**Texte d'étude**
Un «point-virgule» avant «une nouvelle phase de conquête»
La conférence de presse, «dans l’épure gaullo-mitterrandienne» et «avec une forme de contradictoire», selon le récit distillé par l’Elysée, a été préférée au format de l’allocution, dont Emmanuel Macron a beaucoup usé pendant la pandémie de Covid ou pour répondre aux grands soubresauts internationaux (prise de Kaboul par les talibans en août 2021, invasion de l’Ukraine en février 2022). «Les allocutions sont pour les moments de crise», juge l’un de ses plus proches conseillers. Au contraire, la séquence du «rendez-vous avec la Nation» est décrite par l’Elysée comme un «point-virgule» dans les dix ans de mandat d’Emmanuel Macron : «On clôt une séquence de six ans et demi où on a engagé le redressement économique et des services publics. C’est un long boulot. Aujourd’hui, on est dans une nouvelle phase de conquête pour avoir dix ans d’avance, comme l’a dit le président de la République lors de ses vœux.» Le chef de l’Etat devrait donc une nouvelle fois claironner les vertus de la «régénération» et du «réarmement», qu’il soit «civique» ou «industriel». Une poignée d’annonces «claires et impactantes» autour de l’éducation, de l’économie et de l’industrie sont promises par le Château. «Il ne s’agit pas du tout de griller la politesse au gouvernement, assure un conseiller du Président. Il laissera le gouvernement et Gabriel Attal détailler le calendrier.» Après cette semaine où le Président occupe le devant de la scène – il rencontrait les parlementaires de la majorité lundi soir et sera au forum économique de Davos (Suisse) ce mercredi – ce sera au tour du Premier ministre de reprendre la main avec son discours de politique générale.

**Exercices à réaliser**
(1) Relevez, dans le texte d'étude, les domaines concernés par les annonces promises par l'Elysée.
(2) Répondez brièvement, d'après le texte d'étude :
(a) Quel format a été préféré à l'allocution ?
(b) À quel signe de ponctuation l'Elysée compare-t-il la séquence du «rendez-vous avec la Nation» ?
(c) Où le Président sera-t-il ce mercredi ?
(3) Poursuivez le texte d'étude sur la conférence de presse d'Emmanuel Macron à partir de sa dernière phrase.

**Données fournies**
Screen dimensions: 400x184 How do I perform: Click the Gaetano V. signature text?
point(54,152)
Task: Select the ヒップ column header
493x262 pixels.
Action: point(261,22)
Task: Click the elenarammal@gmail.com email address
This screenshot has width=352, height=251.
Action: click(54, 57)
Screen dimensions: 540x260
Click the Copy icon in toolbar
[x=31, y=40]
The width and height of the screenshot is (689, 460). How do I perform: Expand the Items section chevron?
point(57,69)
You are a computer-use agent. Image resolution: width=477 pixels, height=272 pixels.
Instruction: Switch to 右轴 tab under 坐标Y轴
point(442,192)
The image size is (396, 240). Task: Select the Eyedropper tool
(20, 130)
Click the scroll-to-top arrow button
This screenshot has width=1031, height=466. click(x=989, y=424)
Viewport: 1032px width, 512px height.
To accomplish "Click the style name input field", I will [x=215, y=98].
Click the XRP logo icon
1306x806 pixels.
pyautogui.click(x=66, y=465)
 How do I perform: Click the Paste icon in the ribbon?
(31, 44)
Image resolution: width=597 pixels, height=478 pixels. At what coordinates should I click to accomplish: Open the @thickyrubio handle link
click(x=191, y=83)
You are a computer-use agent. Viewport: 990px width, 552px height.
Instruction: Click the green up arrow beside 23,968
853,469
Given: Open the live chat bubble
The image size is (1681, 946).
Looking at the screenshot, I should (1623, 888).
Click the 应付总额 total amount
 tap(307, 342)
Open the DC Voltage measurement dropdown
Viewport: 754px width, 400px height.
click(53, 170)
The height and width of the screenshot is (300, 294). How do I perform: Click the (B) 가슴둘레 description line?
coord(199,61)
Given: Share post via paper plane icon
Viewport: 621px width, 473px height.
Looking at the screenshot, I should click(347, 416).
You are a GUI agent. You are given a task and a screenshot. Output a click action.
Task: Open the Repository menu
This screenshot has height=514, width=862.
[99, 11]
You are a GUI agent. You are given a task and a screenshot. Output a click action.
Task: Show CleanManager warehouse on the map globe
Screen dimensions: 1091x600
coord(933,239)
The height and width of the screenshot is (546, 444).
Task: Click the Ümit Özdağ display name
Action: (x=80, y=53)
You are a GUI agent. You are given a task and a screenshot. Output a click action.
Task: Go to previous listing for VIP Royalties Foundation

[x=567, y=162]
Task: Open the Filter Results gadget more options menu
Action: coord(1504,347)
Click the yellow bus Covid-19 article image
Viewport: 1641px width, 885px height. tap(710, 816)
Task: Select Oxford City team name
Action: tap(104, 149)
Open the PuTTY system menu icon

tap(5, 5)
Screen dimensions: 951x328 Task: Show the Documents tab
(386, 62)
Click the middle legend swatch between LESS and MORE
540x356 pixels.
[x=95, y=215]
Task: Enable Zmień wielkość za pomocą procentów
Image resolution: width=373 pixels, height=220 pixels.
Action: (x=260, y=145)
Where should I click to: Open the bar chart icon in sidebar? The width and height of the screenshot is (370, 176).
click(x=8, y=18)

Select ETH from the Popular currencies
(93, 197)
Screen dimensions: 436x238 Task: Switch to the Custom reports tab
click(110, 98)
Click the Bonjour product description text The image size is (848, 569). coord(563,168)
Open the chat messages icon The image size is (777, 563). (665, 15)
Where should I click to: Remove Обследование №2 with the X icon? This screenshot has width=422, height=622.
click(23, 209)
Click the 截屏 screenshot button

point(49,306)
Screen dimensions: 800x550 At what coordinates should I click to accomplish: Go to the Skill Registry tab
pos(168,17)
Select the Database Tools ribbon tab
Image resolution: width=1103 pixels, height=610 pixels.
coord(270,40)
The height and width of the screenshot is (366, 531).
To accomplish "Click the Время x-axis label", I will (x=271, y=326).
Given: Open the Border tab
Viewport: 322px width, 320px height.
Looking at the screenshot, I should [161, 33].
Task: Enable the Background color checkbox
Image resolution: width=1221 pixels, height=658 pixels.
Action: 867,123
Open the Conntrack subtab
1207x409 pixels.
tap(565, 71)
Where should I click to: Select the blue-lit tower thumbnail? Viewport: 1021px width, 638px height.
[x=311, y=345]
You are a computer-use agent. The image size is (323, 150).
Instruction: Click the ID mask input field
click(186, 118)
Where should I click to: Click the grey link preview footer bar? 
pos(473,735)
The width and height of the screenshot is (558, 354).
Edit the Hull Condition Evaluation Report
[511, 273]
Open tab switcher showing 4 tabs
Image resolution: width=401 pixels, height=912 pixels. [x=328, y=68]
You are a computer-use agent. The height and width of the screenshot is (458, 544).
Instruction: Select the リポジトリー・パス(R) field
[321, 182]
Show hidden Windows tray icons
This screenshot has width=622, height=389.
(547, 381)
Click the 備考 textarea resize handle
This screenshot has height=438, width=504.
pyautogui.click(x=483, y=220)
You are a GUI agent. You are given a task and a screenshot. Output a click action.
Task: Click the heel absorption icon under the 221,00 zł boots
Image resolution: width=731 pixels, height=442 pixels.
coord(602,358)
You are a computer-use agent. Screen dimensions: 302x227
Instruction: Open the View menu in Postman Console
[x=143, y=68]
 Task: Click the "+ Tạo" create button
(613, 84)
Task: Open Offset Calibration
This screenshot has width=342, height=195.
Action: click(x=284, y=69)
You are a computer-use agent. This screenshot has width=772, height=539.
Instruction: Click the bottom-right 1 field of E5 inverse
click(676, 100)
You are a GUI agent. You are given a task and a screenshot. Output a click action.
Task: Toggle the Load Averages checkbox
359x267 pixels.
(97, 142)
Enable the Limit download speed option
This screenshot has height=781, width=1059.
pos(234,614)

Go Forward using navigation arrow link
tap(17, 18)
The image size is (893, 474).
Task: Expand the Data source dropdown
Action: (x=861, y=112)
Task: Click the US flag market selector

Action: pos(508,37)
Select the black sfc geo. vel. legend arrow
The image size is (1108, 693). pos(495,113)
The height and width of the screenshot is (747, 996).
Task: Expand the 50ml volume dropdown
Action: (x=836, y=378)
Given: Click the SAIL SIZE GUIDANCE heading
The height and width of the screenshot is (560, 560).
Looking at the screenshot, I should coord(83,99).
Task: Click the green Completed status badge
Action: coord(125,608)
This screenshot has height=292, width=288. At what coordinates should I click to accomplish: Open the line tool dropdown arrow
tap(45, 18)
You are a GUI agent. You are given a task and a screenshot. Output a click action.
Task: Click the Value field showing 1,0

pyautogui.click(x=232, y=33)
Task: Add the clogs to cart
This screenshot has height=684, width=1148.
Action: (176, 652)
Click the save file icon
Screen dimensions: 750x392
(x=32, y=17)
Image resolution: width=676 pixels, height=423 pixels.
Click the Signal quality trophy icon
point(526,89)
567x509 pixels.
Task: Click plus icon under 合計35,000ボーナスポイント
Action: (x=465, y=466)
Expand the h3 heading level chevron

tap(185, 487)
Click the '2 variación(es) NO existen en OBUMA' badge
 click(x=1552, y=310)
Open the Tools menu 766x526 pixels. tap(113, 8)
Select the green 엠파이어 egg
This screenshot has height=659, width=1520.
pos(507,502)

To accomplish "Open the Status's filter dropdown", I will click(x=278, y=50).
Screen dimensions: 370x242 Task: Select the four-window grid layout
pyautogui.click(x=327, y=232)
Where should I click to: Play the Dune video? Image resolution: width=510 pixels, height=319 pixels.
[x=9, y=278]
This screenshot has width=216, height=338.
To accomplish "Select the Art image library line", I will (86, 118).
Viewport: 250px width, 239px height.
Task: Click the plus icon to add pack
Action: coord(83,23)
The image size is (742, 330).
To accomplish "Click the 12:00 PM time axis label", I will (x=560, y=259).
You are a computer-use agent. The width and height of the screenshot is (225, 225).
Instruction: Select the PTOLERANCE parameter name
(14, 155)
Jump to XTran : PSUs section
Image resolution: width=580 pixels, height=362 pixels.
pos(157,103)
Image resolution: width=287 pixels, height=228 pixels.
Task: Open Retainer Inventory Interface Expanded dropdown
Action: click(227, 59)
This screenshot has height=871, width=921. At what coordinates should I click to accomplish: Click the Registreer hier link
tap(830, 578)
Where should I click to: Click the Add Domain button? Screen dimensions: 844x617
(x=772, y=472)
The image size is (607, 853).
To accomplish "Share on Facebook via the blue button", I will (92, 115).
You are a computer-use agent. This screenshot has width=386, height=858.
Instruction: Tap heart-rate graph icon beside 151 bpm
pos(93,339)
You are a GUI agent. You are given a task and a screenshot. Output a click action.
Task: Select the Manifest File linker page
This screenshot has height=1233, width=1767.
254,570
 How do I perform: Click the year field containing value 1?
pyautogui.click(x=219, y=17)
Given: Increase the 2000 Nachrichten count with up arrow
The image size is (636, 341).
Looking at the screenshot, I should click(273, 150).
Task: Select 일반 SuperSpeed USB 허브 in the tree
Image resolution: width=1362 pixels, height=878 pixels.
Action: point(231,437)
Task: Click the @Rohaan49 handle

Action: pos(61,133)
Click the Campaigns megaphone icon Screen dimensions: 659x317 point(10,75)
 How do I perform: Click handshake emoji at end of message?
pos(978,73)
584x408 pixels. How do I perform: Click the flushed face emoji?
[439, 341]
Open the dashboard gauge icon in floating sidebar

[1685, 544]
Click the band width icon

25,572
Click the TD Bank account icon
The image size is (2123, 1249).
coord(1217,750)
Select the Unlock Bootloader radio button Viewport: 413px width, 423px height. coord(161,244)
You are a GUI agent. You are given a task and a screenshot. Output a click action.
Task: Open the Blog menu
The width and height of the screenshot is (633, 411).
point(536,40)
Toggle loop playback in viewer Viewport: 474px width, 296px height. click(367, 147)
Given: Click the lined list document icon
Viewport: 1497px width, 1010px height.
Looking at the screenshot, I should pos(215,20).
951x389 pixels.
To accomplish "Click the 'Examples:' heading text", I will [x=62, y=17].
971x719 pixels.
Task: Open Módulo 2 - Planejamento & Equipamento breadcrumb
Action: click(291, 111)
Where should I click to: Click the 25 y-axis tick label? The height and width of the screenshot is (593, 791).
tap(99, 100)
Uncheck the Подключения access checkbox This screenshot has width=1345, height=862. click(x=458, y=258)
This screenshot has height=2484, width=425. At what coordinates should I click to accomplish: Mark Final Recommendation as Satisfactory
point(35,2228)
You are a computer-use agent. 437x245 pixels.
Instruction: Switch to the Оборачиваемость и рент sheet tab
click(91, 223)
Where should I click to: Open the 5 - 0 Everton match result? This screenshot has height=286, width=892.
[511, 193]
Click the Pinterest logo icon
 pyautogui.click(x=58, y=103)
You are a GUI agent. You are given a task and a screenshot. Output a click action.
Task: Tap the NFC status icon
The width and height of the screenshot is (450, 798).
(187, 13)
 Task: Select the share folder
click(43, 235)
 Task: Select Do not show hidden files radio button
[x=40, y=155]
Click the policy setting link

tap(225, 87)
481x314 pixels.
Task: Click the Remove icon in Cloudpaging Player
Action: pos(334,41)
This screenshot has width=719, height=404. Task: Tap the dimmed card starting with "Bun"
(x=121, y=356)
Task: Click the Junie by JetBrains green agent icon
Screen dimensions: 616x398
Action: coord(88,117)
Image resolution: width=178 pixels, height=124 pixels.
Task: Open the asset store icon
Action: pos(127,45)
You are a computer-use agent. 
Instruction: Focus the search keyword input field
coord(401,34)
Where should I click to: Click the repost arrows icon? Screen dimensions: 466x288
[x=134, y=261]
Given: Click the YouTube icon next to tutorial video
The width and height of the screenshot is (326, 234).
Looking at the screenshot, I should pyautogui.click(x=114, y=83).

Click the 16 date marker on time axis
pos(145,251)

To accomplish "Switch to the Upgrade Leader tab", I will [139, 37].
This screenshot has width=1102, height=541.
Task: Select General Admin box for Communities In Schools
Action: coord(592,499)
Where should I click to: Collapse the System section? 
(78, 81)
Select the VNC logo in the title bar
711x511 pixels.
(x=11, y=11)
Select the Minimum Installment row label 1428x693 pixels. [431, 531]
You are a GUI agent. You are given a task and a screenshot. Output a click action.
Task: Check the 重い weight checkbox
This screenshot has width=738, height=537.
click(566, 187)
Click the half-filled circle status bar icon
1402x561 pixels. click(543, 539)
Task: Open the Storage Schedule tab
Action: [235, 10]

**Réponses par numéro**
(1) L'éducation, l'économie, l'industrie.

(2)
(a) La conférence de presse.
(b) À un «point-virgule».
(c) Au forum économique de Davos, en Suisse.

(3)
Tour de chauffe
Ce mardi soir, Attal et ses quatorze ministres seront au garde-à-vous dans la salle des fêtes de l’Elysée. Les «soldats de l’an II du quinquennat», comme les a surnommés le Président, sans craindre d’en faire trop, lors du premier Conseil des ministres vendredi, devraient encore composer, pour quelques jours, le gouvernement le plus resserré de la Ve République. Emmanuel Macron fait mariner son monde avant de nommer une poignée de ministres délégués et de secrétaires d’Etat. L’occasion de rééquilibrer le casting après le grand coup de barre à droite donné avec la nomination de Catherine Vautrin et Rachida Dati, espère l’aile gauche de la majorité. «Il a deux cartes, les investitures aux européennes et le reste de la composition du gouvernement. On va voir ce qu’il fait», lâche un membre du gouvernement Borne, toujours pas fixé sur son sort.